J’ai compris peu à peu en suivant cette voie, qu’il était vain de chercher à faire disparaître la douleur. Celle-ci ne peut de toute façon pas s’évaporer par un acte de volonté. Le chemin consiste à travailler avec elle. Regardons les choses telles qu’elles sont. Sans espoir. Ne cachons pas notre vulnérabilité, notre inconfort fondamental, en prétendant que nous pourrions avoir le contrôle total de nos vies. Mener un tel combat peut nous procurer un sentiment de sécurité : nous avons au moins l’impression de faire quelque chose. Mais cette lutte nous épuise, nous crispe et n’est pas pertinente – elle ne fait qu’envenimer les choses. Telle est l’intelligence propre au chemin : reconnaître l’ouverture qui tisse le fil de notre existence et apprendre à y habiter.

 

 

 

Pour entrer dans la voie du Bouddha, ces textes anciens sont étonnants. Ils sont aussi pour nous les plus abrupts. Comment les lire, nous qui sommes marqués par deux mille cinq cents ans de christianisme, par la morale, par la métaphysique occidentale et la déchirure qu’elle a établie entre le sensible et l’intelligible, le corps et l’esprit, le sens propre et le sens figuré, la pratique et la théorie ? Comment entendre ces textes qui ne sont ni philosophiques, ni religieux, ni psychologiques ? Je crois qu’il est important de faire l’épreuve de leur étrangeté et de la manière dont ils nous déroutent. J’ai pour ma part beaucoup travaillé pour me délivrer de mes idées sur la morale, sur la discipline et la méditation qui m’a un temps empêché de les apprécier vraiment. Et je sais à présent que ces textes ne présentent nulle conception ou théorie sur la nature des choses ou sur l’existence humaine – quoi qu’en disent tant d’auteurs. Ils sont, de façon beaucoup plus précieuse et nécessaire, une écoute du chemin, et c’est pour cette raison qu’ils peuvent autant nous toucher.
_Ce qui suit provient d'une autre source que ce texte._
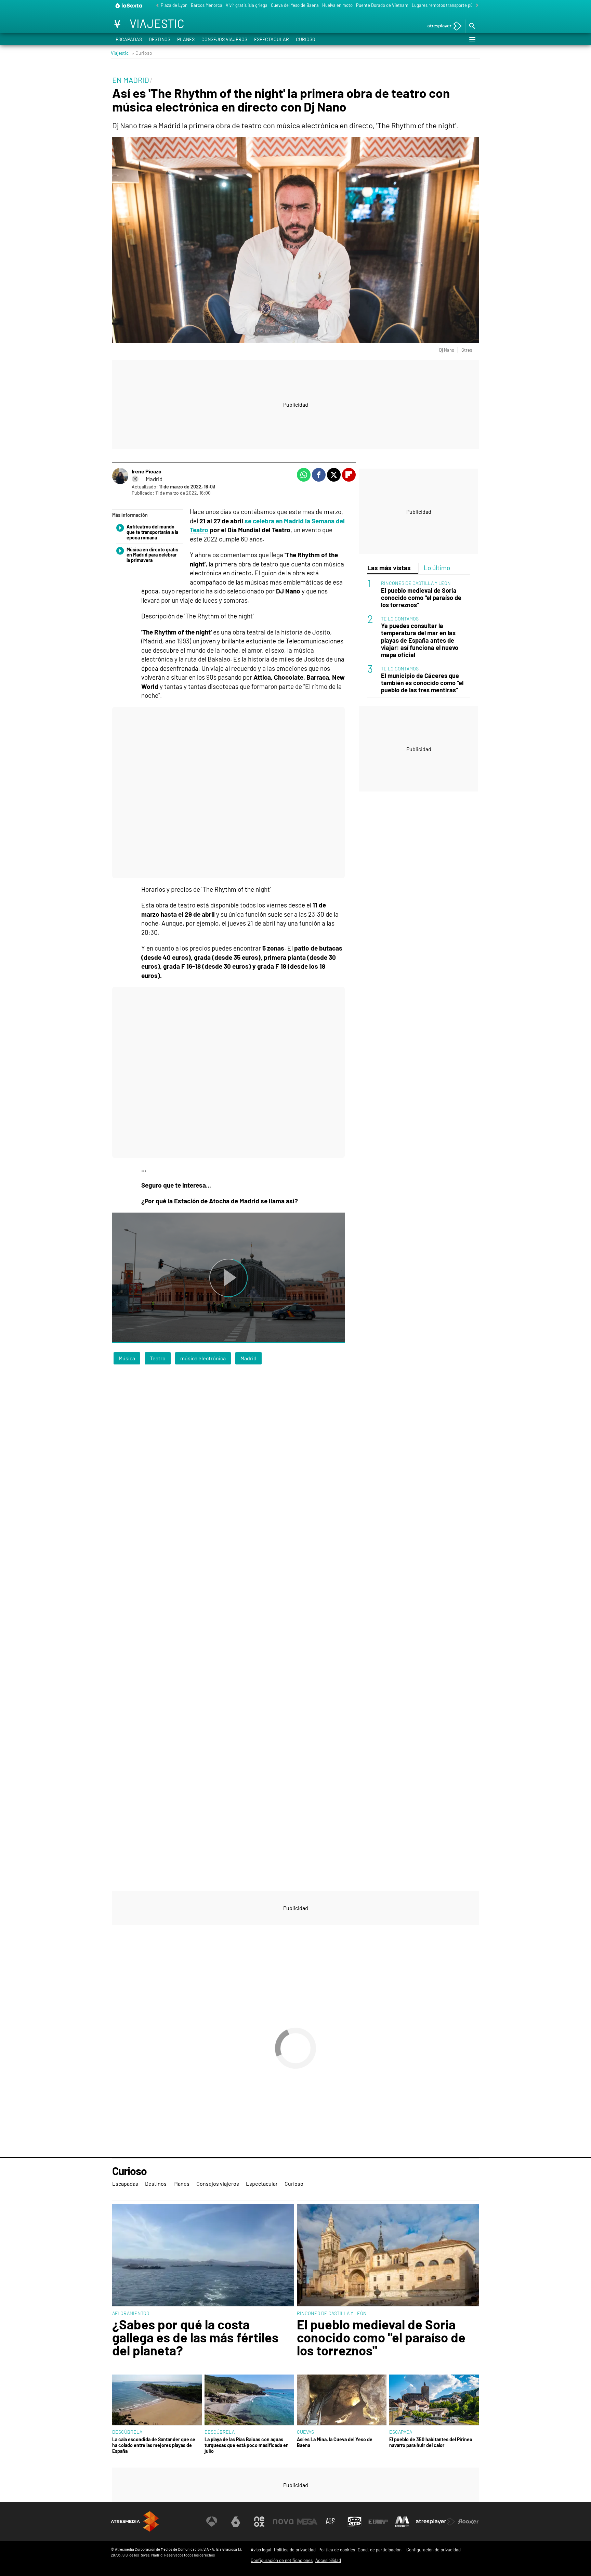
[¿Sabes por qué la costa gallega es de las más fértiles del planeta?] (203, 2255)
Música (127, 1358)
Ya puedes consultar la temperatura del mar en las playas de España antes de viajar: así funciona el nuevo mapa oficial (419, 640)
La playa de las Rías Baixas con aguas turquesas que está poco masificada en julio (247, 2445)
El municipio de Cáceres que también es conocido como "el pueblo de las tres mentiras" (422, 683)
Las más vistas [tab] (389, 568)
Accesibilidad (328, 2560)
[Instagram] (135, 478)
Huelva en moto (337, 5)
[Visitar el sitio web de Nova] (283, 2521)
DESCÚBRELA (127, 2432)
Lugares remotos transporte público (447, 5)
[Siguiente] (475, 5)
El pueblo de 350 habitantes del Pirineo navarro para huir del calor (430, 2442)
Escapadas (129, 39)
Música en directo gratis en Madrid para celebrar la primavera (152, 555)
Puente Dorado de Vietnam (382, 5)
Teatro (158, 1358)
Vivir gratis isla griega (246, 5)
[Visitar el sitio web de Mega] (307, 2521)
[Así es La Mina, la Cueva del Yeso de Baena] (341, 2400)
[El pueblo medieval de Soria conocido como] (388, 2255)
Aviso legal (261, 2549)
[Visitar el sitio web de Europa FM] (378, 2521)
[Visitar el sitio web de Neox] (259, 2521)
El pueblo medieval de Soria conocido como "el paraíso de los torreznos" (421, 598)
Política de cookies (336, 2549)
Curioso (305, 39)
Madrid (248, 1358)
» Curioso (142, 53)
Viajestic (120, 53)
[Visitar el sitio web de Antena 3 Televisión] (211, 2521)
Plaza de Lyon (174, 5)
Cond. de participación (380, 2549)
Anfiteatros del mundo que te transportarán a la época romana (152, 532)
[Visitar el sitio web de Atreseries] (330, 2521)
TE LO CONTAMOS (400, 619)
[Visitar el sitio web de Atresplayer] (435, 2521)
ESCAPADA (400, 2432)
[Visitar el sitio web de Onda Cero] (354, 2521)
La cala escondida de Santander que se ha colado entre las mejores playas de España (153, 2445)
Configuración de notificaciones (282, 2560)
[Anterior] (155, 5)
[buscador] (472, 26)
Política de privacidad (295, 2549)
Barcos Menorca (206, 5)
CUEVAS (305, 2432)
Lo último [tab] (437, 568)
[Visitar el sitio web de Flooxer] (468, 2521)
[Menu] (472, 39)
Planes (186, 39)
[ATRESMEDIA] (135, 2521)
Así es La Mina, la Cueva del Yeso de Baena (334, 2442)
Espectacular (271, 39)
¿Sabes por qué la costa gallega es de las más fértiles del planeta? (195, 2337)
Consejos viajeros (224, 39)
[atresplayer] (442, 26)
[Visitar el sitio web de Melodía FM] (402, 2521)
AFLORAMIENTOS (130, 2313)
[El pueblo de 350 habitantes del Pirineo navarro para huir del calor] (434, 2400)
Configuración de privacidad (433, 2549)
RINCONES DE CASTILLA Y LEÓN (416, 583)
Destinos (159, 39)
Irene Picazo (146, 471)
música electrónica (203, 1358)
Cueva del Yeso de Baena (295, 5)
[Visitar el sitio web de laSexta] (235, 2521)
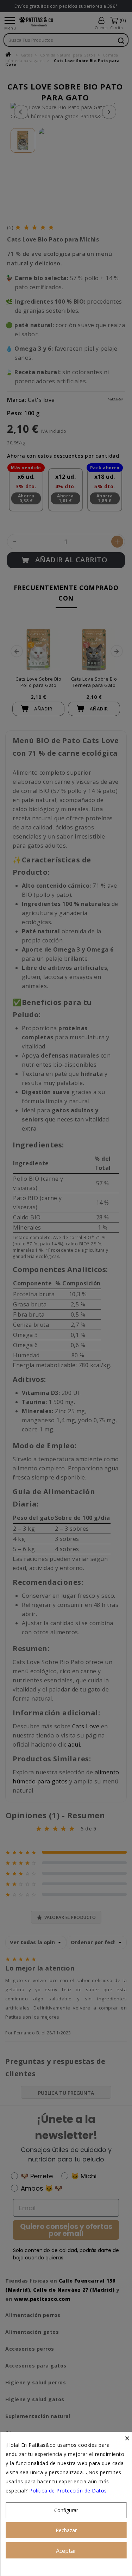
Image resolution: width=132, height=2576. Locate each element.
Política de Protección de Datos (68, 2490)
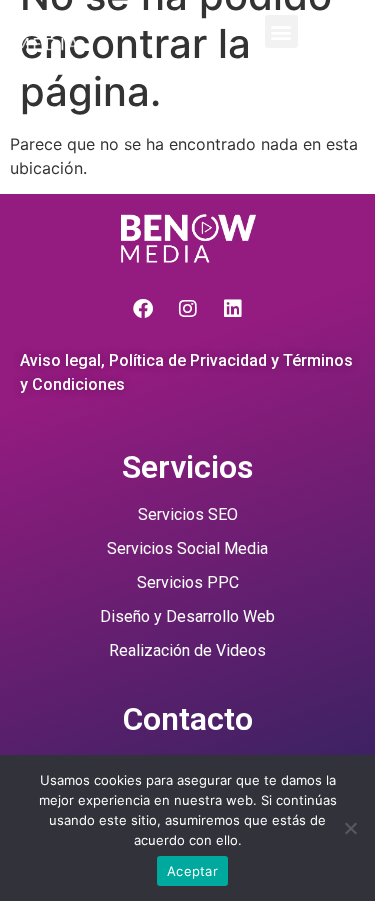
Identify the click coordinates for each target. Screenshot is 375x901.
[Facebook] (143, 309)
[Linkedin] (233, 309)
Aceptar (192, 871)
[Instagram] (188, 309)
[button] (281, 31)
Le chemin n’est pas ce qui franchit une distance, en reliant des lieux l’un à l’autre, mais ce qui ouvrant une contrée, permet de la parcourir. Il fait de celui qui s’y engage tout aussi bien l’arpenteur, le bâtisseur que le voyageur. Quelle aventure !

Etre recueilli dans le Simple (par la méditation), développer une juste conduite (shila), donner naissance à une vue claire (prajña), voilà ce qui ouvre ce chemin au chemin. Voilà ce que peuvent vous apprendre ces textes qui ouvrent un chemin au plus vif de notre existence.

Seul peut le parcourir celui qui est entré dans l’errance. Qui accepte d’être sans demeure. Car il n’est pas de chemin déjà tracé, d’autoroute pour vivre. Personne n’est en ce sens « bouddhiste » – terme récent et inexistant dans les textes anciens. Il est simplement possible de marcher dans les pas du Bouddha, selon son aspiration propre. Puissent ces textes vous guider, vous permettre de vous retrouver, vous inviter à explorer votre expérience, comme ils ne cessent pas de m’aider à toucher et à reposer dans l’immensité du cœur humain.

 

Fabrice MIDAL   

1. Martin Heidegger, Ma chère petite âme, Lettre à sa femme Elfride, Paris, Seuil, 2007, p. 319.

2. Chögyam Trungpa, Tantra. La voie de l’ultime, trad. Vincent Bardet, Paris, Seuil, 1996, p. 35.